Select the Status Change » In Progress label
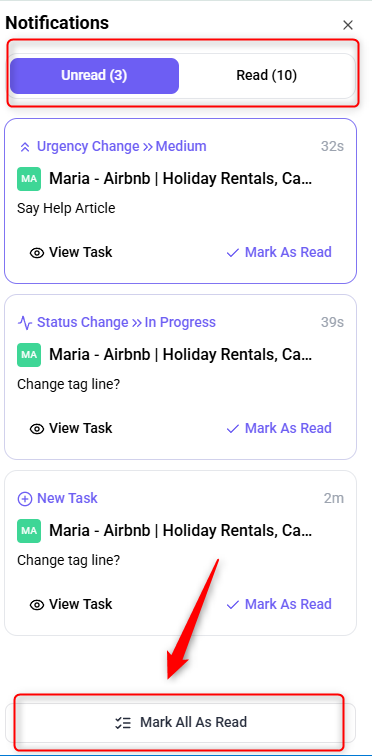The height and width of the screenshot is (756, 372). click(x=126, y=322)
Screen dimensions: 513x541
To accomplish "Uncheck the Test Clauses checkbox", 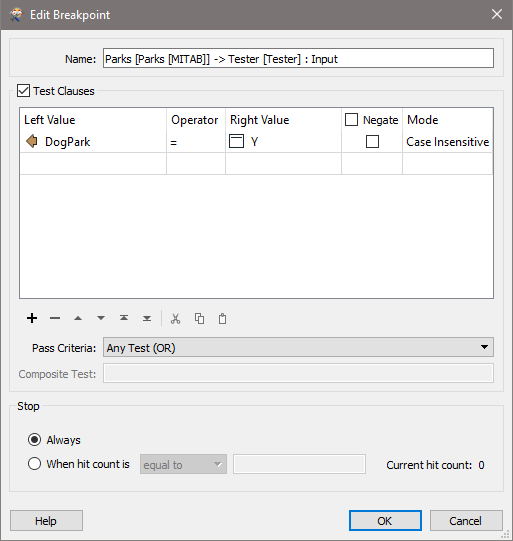I will [x=23, y=91].
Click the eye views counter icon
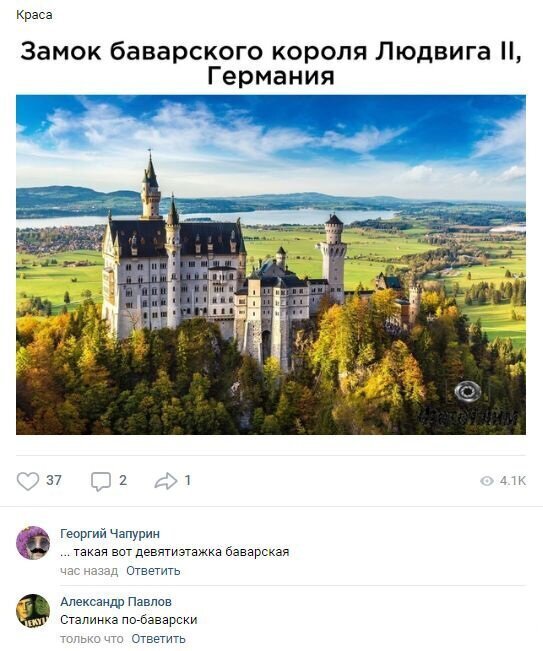 tap(487, 481)
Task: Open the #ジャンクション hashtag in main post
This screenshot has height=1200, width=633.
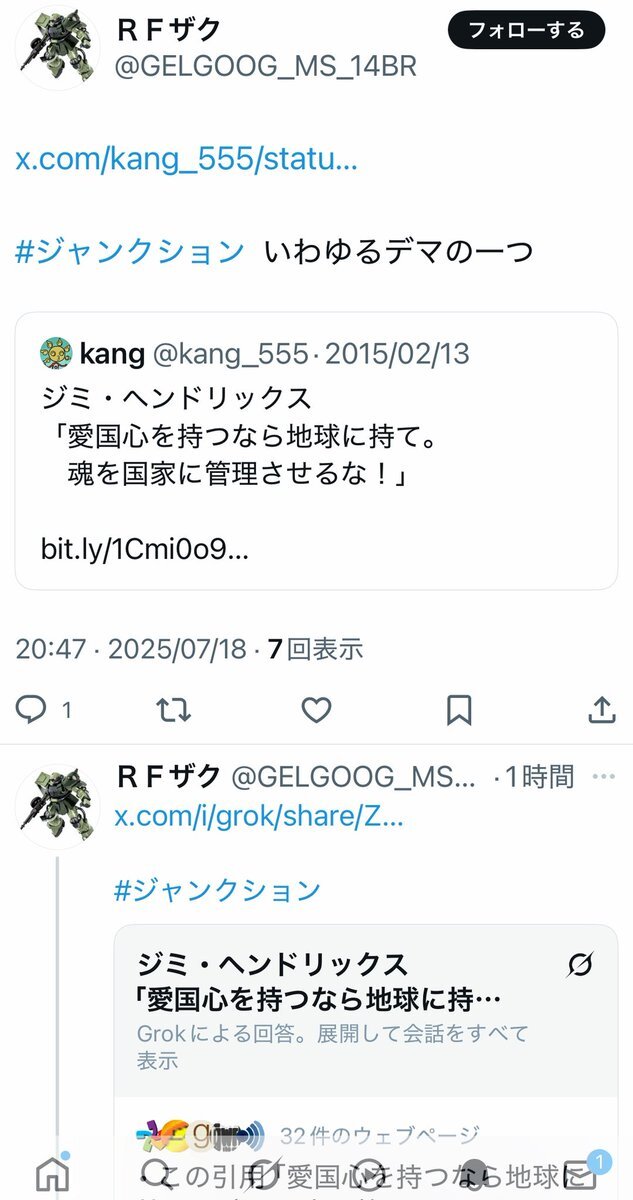Action: click(x=130, y=251)
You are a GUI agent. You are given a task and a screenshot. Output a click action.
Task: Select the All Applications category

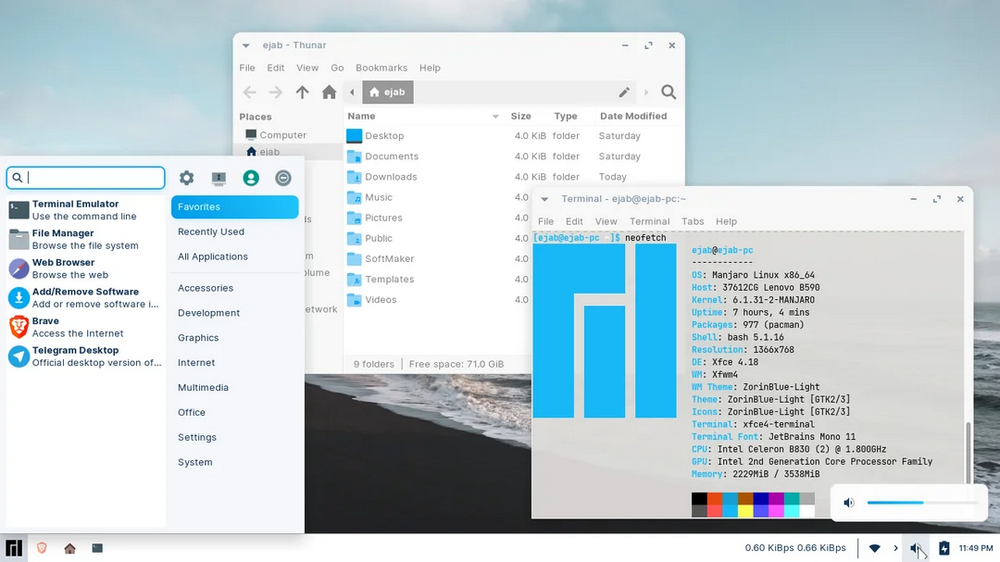pyautogui.click(x=212, y=257)
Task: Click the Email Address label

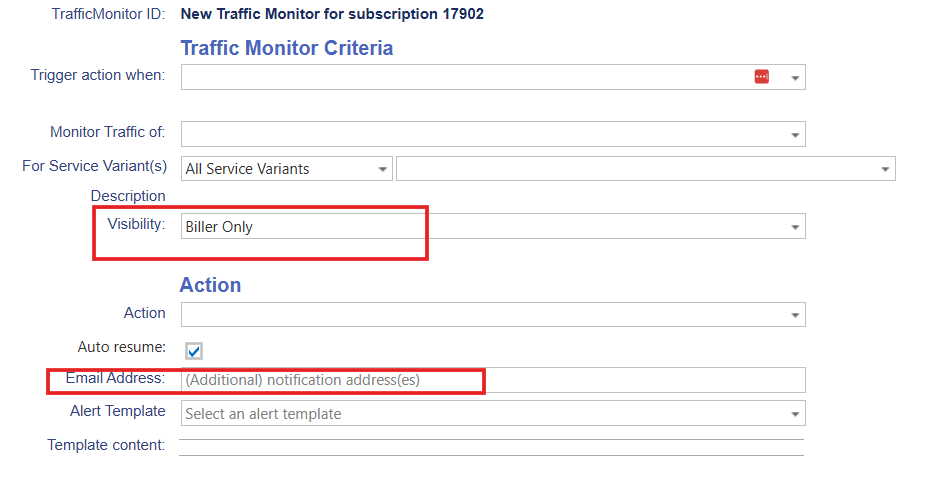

# What to produce
Word-for-word restatement: every line from the one with "You are a GUI" through the final line of the data, both ends included, pictures excluded.

# Result of the exercise
You are a GUI agent. You are given a task and a screenshot. Output a click action.
Task: Select the All Applications category

pyautogui.click(x=212, y=257)
Task: Click the Email Address label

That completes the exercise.